Away from home or at night, this problem became more serious. Sometimes during the night I would be aware of him coming round to my side of the bed and trying to push the wall. He was looking for the bathroom and had already walked straight past the bedroom door.  Plug lights seemed the obvious answer but we did not have a socket in an appropriate place. I solved this by buying a motion-sensitive light with a wide angle and a magnetic backing which I fixed to a metal wastepaper bin. As he didn’t shut the bathroom door at night, the wide angle of the light meant that it stayed on while he walked from the bedroom and continued into the bathroom, relighting on his way back.

When going on holiday I of course did not know what the situation would be.

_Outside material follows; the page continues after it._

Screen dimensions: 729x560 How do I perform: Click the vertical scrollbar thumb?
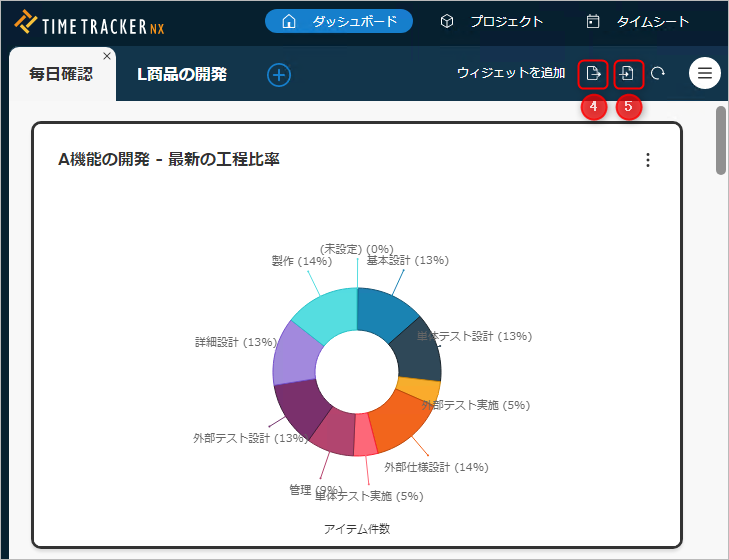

Staying in a self-catered cottage, he couldn’t find the bathroom in the night and, to his alarm, thought he had walked through into the next cottage. In one hotel, we had twin beds. Bill’s bed was about a foot away from the wet room so I left the shaver light on all night and set the door slightly ajar so that he could see it. Even that didn’t work and I woke up to find him sitting on my feet, desperate for the loo.

Eventually I went back to the idea of the motion-sensitive lights but this time I bought three flat-backed ones with a directional beam.  Before going to bed, I set them out on the carpet, making a path to the bathroom. It didn’t work in all circumstances, but it certainly helped.